E.g.: <p class="vcard">Hans Wurst</p>

Which would then imply the one required property "fn", which could
then be used to imply additional property values.

In short, this would allow the following (slightly simpler) markup for
the above example:

    <div class="hrecipe">
        <p class="author vcard">Hans Wurst</p>

For more details of how ROSS would work, or to note issues or suggest
improvements, please do not reply inline in email, and instead see and
add to:

http://microformats.org/wiki/hcard-brainstorming#root_only_shorthand_syntax


On Fri, Jul 3, 2009 at 7:50 AM, Bob Douglas<bd-net at sbcglobal.net> wrote:
> Hi, I'm still getting oriented to the list, apologies for the late response,
> length, and any glaring naiveness.    Would post on the wiki, but not
> familiar enough yet to understand where it would fit.

Hello and welcome Bob.

Here is a brief guide to where at least some content belongs/fits on the wiki:

http://microformats.org/wiki/put-it-on-the-wiki#where_to_put_what_on_the_wiki


> This has been a helpful thread, but seems more guidance on handling mixed
> context may be a looming issue on MediaWiki/Wikipedia type sites -
> especially for users who will be introduced to microformats through Operator
> (Firefox), Oomph (IE), or similar browser add-ons.   Two usage problems are:
>
>  A. Corruption (or significant alteration) of results over time as
> different editors insert microformat producing templates into wiki pages or
> add microformats to existing (mw-)templates.
>
>  B. Significant differences in behavior due to the core "rules" applied in
> emerging microformat browser tools.
>
> Here are two examples from current (30JUN2009) Wikipedia articles:
> 1.  Two vcards/vevents on a page (http://en.wikipedia.org/wiki/Einstein)

Thank you for providing a URL to a real world example.


> The Einstein bio page contains two (un-nested) infoboxes that both declare
> vcard and vevent classes on the table as :
>
>  table class="infobox vcard vevent"
>  td class="fn summary">Albert Einstein<....
>  /table
>
>  table class="infobox biography vcard vevent"
>  td class="fn summary">Albert Einstein<....
>  /table
>
> Oomph returns the resulting two contacts and two events - none of which are
> valid (missing the required "n" and "dtstart" values).

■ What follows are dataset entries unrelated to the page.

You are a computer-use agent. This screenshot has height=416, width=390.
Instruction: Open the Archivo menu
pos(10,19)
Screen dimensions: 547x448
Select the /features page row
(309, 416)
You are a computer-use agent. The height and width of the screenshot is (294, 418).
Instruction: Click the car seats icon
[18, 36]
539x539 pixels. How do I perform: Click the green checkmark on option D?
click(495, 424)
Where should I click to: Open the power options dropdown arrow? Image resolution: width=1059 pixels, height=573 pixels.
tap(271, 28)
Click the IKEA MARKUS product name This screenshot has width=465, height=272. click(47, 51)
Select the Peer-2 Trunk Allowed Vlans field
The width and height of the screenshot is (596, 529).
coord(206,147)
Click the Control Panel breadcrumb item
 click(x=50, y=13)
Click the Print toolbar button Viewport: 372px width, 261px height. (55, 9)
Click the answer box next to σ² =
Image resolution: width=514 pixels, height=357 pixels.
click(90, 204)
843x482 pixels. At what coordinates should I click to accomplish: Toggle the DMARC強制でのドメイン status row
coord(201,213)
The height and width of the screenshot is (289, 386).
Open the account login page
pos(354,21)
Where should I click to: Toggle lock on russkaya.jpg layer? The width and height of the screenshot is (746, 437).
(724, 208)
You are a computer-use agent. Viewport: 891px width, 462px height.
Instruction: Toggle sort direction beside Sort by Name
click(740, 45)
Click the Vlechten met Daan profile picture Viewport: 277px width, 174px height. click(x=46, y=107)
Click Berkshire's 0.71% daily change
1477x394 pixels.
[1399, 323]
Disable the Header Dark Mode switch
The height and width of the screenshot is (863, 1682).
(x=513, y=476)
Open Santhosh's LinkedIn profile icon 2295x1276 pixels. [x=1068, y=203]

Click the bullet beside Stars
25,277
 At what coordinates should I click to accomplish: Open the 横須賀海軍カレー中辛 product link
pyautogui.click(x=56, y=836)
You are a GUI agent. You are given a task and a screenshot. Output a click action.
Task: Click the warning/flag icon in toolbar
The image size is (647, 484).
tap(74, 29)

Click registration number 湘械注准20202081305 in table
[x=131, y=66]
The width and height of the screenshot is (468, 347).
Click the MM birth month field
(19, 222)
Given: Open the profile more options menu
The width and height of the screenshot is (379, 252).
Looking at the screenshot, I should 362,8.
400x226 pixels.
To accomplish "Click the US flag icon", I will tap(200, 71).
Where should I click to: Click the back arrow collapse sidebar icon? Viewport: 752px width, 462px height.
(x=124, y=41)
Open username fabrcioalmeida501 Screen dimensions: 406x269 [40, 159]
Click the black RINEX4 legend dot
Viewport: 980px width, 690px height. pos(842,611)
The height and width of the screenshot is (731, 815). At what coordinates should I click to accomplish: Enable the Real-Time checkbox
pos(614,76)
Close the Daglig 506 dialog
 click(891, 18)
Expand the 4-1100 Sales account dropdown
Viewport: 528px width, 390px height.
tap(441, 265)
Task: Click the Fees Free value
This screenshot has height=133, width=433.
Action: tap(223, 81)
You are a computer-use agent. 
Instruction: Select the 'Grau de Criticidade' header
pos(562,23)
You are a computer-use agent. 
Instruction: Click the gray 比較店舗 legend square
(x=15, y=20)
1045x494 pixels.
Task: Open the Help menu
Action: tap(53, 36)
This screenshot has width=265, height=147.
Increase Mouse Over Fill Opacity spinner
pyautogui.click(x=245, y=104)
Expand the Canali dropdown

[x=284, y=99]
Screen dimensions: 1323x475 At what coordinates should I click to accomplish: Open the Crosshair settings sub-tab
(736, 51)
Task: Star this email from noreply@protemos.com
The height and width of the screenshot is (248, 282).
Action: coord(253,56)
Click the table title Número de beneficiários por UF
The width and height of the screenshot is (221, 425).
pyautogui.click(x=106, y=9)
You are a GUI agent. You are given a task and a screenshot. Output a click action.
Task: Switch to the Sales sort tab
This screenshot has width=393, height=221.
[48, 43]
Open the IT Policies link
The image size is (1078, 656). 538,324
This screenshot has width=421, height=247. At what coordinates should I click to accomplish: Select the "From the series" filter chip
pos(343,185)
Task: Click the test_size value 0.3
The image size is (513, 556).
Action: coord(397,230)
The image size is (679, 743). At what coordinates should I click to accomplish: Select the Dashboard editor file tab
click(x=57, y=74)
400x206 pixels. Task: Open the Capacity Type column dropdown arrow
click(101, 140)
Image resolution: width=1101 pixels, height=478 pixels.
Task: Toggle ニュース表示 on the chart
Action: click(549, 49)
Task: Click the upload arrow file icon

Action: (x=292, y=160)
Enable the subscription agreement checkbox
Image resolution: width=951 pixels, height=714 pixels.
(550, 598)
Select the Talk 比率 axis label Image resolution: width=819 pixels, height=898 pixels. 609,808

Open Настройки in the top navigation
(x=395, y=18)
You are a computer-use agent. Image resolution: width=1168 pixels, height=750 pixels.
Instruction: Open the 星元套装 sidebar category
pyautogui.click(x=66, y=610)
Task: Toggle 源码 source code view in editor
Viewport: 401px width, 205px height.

In particular the hCards seem to be fine (n is implied from fn, works
in Operator), and thus if you are seeing a problem with Oomph, it may
be a bug in Oomph.

I just created an oomph-issues page and summarized this problem - it
could probably use more details to help track down the problem:

http://microformats.org/wiki/oomph-issues


> Detector returns a single valid contact

I'm unfamiliar with the "Detector" microformats implementation - could
you add it to:

http://microformats.org/wiki/implementations


> by extracting the "n" values
> (family-name, given-name) per the spec from the single space delimited "fn"
> string.

Sounds like it is behaving correctly.


> Luck in this case as most other bio pages include a middle name or
> initial.

One or more example URLs for pages like that would help with refining
the resolutions to related hCard issues (when an fn includes a middle
name or initial and there is no n property).


> Can't tell from this example if Detector is ignoring or merging the
> duplicate vcard with identical "fn"/"n" values.  (Anybody know the logic?)
> However, it does ignore the invalid events.  Here are the complete contents
> Detector produces for the Einstein page:
>
>  BEGIN:VCARD
>  PRODID:-//kaply.com//Operator 0.8//EN

Ah - is "Detector" another name for the "Operator" Firefox extension?

http://microformats.org/wiki/operator


>  SOURCE:http://en.wikipedia.org/wiki/Einstein
>  NAME:Albert Einstein - Wikipedia, the free encyclopedia
>  VERSION:3.0
>  N;CHARSET=UTF-8:Einstein;Albert;;;
>  FN;CHARSET=UTF-8:Albert Einstein
>  CATEGORIES;CHARSET=UTF-8:Württemberg/Germany (1879–96) Switzerland
> (1901–55) Austria (1911–12) Germany (1914–33) United States
> (1940–55),Ashkenazi  Jewish and German,Physics
>  BDAY:1879-03-14
>  UID:
>  END:VCARD

This looks correct, except for the empty "UID", which simply shouldn't
be present - if this is actually happening, could you document the
specifics (URL, version(s) etc.) on the Operator issues page?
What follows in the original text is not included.